--- Goal of the exercise ---
Repeat the records verbatim, from their first line through the line containing "tap(39, 467)".

[Records excerpted from a collection]

──────────

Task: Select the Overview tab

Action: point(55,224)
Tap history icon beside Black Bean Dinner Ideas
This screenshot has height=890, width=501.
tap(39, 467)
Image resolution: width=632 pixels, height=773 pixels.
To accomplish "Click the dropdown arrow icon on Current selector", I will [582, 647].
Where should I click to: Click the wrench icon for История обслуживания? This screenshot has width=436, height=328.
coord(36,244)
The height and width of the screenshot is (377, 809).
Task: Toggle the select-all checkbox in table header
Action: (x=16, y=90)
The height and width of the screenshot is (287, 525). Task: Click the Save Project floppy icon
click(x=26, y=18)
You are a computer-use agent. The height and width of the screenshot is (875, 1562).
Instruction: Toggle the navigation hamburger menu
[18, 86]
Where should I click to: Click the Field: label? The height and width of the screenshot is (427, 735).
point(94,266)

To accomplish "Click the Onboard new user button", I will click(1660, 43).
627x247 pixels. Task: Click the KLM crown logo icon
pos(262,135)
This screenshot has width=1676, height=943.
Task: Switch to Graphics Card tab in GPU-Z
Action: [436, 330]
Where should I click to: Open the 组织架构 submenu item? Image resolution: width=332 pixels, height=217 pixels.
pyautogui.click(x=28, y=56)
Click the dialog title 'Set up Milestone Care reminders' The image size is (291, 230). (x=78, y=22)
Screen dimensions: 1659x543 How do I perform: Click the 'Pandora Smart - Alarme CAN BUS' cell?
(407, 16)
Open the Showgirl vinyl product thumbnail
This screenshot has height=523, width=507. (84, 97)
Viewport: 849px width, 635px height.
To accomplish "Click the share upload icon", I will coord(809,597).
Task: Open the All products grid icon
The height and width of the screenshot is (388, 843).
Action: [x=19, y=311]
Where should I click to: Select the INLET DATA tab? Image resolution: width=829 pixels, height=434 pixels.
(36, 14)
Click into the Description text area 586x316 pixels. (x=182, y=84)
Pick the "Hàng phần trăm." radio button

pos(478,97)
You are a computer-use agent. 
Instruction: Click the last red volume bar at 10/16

──────────

--- Complete answer ---
Task: Select the Overview tab

Action: point(55,224)
Tap history icon beside Black Bean Dinner Ideas
This screenshot has height=890, width=501.
tap(39, 467)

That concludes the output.